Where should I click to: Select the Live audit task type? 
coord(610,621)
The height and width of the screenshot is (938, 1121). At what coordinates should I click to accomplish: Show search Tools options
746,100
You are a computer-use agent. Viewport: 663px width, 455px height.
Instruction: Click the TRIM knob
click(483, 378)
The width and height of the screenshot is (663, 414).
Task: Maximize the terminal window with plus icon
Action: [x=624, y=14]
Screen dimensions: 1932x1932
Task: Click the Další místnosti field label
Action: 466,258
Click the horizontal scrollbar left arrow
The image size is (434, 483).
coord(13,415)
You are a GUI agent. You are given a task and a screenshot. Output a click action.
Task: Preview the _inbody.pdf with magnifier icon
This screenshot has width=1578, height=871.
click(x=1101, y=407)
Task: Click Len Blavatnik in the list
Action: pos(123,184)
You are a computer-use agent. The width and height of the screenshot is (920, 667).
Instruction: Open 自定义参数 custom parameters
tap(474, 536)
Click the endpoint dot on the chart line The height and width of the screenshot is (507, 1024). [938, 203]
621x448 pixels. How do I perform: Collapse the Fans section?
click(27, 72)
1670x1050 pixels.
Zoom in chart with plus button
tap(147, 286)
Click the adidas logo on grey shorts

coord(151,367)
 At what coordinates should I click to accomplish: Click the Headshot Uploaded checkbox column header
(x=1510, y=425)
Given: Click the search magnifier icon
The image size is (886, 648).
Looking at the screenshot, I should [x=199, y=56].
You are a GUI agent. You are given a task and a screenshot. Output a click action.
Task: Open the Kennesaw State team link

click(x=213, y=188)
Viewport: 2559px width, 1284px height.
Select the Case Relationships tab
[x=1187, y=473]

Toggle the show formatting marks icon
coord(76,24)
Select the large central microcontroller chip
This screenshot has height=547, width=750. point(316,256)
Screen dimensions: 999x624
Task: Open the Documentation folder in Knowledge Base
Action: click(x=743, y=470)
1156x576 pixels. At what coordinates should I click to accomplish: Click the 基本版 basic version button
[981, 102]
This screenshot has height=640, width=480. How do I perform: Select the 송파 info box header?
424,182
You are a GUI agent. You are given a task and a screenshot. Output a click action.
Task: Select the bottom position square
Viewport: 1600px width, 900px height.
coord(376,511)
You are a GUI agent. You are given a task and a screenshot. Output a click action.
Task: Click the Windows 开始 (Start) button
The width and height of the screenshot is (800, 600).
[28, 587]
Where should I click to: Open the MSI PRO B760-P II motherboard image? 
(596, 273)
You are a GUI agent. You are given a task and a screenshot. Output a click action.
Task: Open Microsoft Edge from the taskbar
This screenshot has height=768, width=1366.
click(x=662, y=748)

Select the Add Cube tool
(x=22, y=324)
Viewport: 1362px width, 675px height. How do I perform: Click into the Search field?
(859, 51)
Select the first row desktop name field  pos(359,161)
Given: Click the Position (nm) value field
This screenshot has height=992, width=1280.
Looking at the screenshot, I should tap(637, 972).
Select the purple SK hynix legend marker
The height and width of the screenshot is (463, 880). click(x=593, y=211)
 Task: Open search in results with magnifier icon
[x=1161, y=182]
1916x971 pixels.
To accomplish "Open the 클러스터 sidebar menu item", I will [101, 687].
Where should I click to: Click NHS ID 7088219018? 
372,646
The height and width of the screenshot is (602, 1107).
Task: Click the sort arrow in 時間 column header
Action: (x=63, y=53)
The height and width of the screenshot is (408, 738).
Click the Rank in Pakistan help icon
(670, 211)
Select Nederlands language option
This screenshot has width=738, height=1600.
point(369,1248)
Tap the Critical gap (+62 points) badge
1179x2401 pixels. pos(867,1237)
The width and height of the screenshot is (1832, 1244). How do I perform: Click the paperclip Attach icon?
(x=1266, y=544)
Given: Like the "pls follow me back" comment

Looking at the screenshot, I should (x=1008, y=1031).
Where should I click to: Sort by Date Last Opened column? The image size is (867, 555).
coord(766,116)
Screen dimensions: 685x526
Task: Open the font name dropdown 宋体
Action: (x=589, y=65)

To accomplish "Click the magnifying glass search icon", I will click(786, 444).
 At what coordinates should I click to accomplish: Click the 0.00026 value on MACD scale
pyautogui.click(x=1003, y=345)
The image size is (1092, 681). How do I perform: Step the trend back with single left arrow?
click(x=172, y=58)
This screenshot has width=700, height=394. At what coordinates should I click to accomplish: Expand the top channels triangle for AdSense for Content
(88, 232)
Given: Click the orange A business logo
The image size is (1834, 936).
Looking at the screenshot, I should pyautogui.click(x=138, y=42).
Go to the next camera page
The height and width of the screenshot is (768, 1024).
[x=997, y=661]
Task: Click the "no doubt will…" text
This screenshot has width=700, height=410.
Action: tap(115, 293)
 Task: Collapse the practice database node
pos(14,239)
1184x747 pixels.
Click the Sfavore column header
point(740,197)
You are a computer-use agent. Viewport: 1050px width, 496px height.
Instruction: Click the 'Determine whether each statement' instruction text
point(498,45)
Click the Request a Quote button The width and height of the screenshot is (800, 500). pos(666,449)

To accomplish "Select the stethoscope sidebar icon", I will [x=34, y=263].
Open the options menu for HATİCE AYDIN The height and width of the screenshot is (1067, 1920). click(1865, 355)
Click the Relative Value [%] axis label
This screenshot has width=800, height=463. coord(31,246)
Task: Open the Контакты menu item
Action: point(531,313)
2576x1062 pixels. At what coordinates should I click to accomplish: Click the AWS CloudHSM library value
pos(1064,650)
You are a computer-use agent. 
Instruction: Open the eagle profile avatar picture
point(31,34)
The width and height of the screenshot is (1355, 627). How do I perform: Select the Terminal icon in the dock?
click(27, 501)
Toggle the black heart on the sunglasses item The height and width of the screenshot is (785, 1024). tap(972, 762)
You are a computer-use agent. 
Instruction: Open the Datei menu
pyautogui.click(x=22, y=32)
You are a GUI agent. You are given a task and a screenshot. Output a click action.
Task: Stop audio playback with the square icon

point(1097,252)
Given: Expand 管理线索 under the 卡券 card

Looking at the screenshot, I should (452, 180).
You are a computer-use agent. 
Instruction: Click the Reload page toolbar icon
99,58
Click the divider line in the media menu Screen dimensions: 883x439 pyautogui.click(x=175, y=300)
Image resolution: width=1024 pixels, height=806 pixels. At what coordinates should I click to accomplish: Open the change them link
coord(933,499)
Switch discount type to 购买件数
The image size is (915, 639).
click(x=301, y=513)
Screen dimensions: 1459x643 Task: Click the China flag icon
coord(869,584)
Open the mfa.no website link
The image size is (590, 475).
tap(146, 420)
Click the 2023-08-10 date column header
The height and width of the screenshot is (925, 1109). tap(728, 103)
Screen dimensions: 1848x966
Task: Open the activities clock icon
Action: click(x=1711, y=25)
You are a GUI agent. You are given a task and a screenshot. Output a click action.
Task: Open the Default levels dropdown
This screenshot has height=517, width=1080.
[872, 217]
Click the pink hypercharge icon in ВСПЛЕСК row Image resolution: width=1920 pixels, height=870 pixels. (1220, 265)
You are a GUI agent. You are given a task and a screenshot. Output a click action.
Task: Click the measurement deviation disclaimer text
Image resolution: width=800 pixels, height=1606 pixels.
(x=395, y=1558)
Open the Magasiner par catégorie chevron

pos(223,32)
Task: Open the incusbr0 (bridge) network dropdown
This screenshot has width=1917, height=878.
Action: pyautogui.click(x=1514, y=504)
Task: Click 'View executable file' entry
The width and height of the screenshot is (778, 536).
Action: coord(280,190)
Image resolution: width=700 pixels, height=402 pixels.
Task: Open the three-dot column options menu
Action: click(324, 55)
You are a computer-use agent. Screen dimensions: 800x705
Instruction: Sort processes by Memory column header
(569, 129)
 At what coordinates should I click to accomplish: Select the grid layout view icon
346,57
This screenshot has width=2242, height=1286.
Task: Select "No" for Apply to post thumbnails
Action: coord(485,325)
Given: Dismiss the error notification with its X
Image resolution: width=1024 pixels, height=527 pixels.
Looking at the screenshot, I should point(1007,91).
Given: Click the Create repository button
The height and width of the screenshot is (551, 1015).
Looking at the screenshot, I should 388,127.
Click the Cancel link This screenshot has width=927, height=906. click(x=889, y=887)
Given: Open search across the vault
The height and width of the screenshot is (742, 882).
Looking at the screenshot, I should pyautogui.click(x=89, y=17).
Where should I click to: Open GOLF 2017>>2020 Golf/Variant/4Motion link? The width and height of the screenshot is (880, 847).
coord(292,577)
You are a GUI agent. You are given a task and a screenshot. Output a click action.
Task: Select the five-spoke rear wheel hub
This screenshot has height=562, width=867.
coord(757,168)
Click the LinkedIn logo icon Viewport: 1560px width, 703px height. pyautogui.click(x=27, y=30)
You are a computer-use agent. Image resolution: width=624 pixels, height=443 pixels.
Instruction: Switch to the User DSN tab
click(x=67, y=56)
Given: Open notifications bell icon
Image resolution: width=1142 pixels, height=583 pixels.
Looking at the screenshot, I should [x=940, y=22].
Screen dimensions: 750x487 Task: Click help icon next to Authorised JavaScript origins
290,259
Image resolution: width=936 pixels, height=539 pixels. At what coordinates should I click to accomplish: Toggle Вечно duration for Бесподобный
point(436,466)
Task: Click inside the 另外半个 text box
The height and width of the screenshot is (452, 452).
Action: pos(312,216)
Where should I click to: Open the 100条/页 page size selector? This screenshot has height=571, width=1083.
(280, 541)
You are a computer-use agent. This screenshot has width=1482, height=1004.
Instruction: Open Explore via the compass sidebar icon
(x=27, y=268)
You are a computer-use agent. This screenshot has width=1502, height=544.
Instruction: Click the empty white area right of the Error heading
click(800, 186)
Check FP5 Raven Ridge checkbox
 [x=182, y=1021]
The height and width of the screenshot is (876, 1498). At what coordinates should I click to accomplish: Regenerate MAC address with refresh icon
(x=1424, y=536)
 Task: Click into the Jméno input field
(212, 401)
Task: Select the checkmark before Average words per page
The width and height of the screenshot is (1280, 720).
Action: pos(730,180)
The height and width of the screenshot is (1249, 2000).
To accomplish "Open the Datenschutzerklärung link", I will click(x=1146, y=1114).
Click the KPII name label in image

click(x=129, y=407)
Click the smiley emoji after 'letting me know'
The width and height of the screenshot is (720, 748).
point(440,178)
____________
**About this task:** Up to and including the line with "You are a computer-use agent. Viewport: 663px", restate the records above word for word from the very first line.

**Completed task:**
Where should I click to: Select the Live audit task type? 
coord(610,621)
The height and width of the screenshot is (938, 1121). At what coordinates should I click to accomplish: Show search Tools options
746,100
You are a computer-use agent. Viewport: 663px width, 455px height.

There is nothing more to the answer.